It seems that the distance between East and West has never been greater. After years in which we thought that the poles were getting closer and the gaps were gradually narrowing, the last few months came and divided the world again into “us” and “them.” Surrounded by such noise, it is difficult to observe nuances, listen to whispers, remember how similar different cultures are, and to what extent they are connected and deeply influenced by one another.
Ido Michaeli undertakes the task of translation. Born into a family that hailed from an Arab country and raised in Israel, Michaeli, who now lives in New York, sets out to translate Central Park, in the heart of the West, into the language of the East, by turning it into a series of Persian carpets hanging on the gallery walls, which represent the changing seasons. As an immigrant who translates one set of codes to another, Michaeli tries to mediate an idea of nature from culture to culture, and like the artist, the carpets, too, pave their winding way between the United States, Israel, and Afghanistan.
A decade ago, when Michaeli moved to New York, he thought of Central Park as a tract of wilderness left intact. Only later did he discover that the park was meticulously designed to the last detail by landscape architects Olmsted and Vaux to make visitors feel as though they were walking inside a painting—engineered nature domesticated into a three-dimensional work of art.
In “The Craft of Translation,” Michaeli traces the western paradise to its eastern origins. The project connects the present-day West with the garden tradition from Mesopotamia, the cradle of civilization, and with the establishment of urban gardens as a response to the yearning for nature. Carpets were another way to bring nature into the domestic sphere. Inspired by the Persian garden, pairi-daêzã (paradise), they were meant to reflect Paradise as described in the Quran: four rivers emerge from a body of water, dividing both the garden and the carpet into four equal and symmetrical sections, symbolizing the yearning for peace and harmony.

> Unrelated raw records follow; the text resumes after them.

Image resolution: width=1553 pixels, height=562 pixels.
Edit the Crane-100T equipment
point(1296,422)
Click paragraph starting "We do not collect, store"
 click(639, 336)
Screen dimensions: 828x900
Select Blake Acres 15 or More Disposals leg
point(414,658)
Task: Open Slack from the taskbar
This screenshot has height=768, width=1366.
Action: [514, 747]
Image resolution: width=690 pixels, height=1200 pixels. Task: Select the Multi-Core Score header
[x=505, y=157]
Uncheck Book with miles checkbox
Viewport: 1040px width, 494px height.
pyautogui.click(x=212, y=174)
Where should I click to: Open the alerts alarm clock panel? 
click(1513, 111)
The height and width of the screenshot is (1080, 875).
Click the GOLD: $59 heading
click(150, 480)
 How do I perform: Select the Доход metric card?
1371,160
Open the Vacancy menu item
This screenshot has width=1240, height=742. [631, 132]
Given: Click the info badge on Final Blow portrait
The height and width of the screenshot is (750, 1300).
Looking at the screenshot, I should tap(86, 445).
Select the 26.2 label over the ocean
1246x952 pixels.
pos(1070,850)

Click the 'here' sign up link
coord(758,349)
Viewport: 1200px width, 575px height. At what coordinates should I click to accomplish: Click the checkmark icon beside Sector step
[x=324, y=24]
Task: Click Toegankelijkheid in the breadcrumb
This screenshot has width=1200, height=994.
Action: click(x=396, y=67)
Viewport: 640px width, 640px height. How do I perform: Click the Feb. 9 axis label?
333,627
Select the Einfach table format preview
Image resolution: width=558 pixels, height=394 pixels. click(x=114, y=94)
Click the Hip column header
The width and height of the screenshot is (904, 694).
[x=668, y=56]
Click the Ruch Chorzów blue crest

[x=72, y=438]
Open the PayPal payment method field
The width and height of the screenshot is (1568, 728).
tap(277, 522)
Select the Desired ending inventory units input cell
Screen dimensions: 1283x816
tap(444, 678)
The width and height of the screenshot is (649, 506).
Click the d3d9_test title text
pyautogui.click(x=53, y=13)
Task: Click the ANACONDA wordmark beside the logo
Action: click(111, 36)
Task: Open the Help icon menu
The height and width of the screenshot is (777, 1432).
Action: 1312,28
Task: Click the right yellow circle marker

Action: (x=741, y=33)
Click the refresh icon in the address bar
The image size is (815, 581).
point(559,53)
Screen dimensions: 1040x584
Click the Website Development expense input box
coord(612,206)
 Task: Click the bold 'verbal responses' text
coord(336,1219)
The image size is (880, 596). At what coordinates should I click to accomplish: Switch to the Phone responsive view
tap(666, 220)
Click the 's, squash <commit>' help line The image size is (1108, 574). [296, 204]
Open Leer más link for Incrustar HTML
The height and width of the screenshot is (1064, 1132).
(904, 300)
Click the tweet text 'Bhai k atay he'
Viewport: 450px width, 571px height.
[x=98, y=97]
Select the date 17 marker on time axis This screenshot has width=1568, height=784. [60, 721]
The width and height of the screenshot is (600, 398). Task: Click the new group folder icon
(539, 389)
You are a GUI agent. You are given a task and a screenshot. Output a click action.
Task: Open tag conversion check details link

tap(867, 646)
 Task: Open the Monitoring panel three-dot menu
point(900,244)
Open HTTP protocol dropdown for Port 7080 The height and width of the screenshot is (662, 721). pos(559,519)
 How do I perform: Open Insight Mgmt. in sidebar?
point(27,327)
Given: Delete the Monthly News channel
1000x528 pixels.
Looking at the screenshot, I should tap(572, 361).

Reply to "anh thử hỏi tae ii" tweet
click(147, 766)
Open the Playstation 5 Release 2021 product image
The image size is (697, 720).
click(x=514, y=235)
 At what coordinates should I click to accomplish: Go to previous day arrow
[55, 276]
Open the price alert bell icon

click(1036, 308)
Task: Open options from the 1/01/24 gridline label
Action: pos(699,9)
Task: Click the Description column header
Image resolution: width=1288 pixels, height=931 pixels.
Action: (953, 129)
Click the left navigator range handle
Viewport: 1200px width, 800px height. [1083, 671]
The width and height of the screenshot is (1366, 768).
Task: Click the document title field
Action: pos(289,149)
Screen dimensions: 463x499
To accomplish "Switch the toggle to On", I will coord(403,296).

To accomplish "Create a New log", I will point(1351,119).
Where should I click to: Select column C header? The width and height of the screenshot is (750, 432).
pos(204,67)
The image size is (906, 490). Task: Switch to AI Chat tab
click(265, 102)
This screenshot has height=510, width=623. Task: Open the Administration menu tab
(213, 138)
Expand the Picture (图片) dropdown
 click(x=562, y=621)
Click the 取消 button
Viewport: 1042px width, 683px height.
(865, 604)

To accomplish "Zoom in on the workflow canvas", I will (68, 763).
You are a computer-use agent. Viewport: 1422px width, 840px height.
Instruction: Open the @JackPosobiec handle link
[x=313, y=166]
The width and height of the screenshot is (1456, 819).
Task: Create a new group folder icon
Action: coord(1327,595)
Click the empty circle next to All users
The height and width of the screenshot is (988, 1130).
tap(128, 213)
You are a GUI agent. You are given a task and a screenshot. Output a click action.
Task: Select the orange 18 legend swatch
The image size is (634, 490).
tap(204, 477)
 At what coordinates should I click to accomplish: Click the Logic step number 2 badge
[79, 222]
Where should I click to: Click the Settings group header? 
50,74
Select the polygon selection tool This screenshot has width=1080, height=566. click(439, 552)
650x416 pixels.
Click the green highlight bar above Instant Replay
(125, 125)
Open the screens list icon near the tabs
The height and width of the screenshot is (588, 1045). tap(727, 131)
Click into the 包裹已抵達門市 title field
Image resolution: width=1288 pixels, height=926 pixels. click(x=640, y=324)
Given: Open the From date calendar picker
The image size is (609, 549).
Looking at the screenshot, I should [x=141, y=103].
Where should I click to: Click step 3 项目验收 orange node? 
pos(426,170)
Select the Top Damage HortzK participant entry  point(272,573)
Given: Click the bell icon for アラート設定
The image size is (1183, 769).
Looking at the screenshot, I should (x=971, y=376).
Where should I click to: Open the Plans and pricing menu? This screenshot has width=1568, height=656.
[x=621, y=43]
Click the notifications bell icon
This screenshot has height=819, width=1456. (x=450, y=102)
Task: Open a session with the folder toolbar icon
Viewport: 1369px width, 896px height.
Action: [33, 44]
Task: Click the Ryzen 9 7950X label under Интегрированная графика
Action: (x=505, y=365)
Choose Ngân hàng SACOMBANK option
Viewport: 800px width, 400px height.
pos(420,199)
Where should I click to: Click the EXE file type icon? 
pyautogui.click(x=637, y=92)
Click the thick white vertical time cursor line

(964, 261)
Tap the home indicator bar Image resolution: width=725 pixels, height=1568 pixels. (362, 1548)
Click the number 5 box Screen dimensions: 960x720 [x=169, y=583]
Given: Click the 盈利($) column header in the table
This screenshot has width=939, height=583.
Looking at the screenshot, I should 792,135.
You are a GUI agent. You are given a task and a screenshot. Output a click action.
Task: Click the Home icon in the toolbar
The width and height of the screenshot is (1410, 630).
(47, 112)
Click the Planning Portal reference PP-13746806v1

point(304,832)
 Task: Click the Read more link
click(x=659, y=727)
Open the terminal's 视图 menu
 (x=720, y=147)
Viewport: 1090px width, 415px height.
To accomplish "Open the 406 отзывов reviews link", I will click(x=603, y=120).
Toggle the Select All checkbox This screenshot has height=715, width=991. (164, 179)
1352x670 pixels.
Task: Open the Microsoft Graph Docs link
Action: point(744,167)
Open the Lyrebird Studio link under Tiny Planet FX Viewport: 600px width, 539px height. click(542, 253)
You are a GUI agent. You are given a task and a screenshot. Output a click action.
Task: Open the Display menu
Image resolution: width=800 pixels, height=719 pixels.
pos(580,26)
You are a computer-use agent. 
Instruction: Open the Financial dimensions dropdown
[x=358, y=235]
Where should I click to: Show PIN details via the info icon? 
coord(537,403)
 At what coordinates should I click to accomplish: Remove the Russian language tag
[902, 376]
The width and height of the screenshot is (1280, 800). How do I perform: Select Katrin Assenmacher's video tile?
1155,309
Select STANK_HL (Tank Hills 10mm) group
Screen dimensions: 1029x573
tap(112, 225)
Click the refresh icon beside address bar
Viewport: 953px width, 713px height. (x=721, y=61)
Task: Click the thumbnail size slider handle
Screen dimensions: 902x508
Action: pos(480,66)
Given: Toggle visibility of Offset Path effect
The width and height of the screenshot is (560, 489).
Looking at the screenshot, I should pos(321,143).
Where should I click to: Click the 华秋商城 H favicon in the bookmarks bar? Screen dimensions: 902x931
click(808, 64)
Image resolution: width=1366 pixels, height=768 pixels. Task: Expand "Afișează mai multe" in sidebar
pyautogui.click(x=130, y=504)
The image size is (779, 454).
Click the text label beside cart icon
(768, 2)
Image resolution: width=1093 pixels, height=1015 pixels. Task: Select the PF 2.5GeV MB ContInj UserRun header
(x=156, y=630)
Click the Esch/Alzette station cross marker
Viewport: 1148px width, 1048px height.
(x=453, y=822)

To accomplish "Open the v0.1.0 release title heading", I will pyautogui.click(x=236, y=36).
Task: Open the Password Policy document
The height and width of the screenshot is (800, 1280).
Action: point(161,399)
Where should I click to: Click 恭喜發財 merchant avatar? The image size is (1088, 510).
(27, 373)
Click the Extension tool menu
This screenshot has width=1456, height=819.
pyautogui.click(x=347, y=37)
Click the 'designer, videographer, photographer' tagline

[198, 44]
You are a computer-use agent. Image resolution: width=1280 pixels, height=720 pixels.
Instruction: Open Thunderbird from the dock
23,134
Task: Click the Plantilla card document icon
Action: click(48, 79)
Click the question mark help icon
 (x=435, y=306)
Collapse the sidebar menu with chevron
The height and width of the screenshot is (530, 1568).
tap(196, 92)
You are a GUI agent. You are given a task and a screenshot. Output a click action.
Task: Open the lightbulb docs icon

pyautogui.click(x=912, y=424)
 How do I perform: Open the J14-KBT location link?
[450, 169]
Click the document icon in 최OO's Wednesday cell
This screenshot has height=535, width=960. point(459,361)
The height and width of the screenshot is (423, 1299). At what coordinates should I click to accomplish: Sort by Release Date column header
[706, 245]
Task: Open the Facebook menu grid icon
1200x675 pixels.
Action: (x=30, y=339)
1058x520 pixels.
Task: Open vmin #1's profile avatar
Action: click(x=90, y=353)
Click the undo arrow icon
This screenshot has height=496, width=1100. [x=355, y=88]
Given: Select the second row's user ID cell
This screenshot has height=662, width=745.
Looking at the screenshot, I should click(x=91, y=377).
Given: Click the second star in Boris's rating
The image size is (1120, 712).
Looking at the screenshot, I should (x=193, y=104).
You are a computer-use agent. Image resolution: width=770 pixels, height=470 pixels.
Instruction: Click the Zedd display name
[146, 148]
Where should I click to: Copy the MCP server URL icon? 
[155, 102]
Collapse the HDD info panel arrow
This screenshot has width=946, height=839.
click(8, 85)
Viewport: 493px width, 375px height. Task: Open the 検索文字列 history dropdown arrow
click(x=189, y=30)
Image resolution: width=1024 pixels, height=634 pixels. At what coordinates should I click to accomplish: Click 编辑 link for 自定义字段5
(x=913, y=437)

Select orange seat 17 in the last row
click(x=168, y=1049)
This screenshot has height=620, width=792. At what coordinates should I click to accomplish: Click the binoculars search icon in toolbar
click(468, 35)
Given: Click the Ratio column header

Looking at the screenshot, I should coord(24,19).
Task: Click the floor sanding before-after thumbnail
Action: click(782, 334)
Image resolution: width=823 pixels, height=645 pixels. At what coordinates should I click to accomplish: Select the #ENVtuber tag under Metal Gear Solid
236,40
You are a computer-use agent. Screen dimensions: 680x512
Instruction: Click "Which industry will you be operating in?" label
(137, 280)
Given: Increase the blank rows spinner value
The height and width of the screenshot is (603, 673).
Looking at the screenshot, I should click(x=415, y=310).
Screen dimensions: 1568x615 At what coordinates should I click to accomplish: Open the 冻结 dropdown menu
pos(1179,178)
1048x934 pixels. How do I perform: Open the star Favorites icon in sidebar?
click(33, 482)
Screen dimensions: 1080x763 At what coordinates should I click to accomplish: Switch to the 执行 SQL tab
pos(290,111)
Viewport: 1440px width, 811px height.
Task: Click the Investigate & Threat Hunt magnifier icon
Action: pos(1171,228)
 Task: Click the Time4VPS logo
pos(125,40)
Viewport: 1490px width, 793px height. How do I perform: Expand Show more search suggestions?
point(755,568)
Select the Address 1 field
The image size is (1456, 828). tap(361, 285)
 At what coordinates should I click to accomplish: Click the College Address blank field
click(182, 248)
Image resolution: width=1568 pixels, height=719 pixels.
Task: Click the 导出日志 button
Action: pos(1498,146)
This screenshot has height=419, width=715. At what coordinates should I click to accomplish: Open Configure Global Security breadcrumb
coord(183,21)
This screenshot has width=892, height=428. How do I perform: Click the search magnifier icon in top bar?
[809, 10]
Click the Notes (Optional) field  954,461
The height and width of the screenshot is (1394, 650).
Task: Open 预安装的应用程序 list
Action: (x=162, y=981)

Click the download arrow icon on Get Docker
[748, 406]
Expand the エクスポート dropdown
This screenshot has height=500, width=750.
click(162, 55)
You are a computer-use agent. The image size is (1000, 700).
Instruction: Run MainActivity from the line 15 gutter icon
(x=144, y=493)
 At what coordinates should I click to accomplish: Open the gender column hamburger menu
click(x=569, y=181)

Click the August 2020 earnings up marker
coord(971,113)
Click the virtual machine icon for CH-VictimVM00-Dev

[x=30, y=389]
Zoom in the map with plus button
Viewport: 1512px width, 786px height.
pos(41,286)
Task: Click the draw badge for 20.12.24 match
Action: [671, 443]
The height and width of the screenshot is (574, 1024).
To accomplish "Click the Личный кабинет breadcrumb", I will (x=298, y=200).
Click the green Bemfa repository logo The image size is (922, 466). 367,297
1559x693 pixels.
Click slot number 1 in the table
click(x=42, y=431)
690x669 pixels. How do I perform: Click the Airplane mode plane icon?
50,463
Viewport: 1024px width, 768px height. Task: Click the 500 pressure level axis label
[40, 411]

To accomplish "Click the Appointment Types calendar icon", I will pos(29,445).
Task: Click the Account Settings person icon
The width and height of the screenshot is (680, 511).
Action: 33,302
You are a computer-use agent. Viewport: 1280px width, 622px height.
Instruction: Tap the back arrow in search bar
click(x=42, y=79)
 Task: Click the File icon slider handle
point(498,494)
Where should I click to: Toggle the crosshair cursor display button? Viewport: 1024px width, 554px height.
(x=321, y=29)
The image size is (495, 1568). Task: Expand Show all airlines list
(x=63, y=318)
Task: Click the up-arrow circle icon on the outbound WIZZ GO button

Michaeli translated the Central Park map into symbols, and the resulting drawings were sent to Afghanistan with instructions for the carpets’ to be hand-woven. Thus, in a place he has no way of reaching, with people with whom the situation in the world does not allow him to speak directly, he builds partnerships, ties knots, weaves traditions, and brings together cultures that have grown apart. He spins a long thread, linking East and West, past and present, in an attempt to restore the Garden of Eden as a primeval point of origin common to all of us.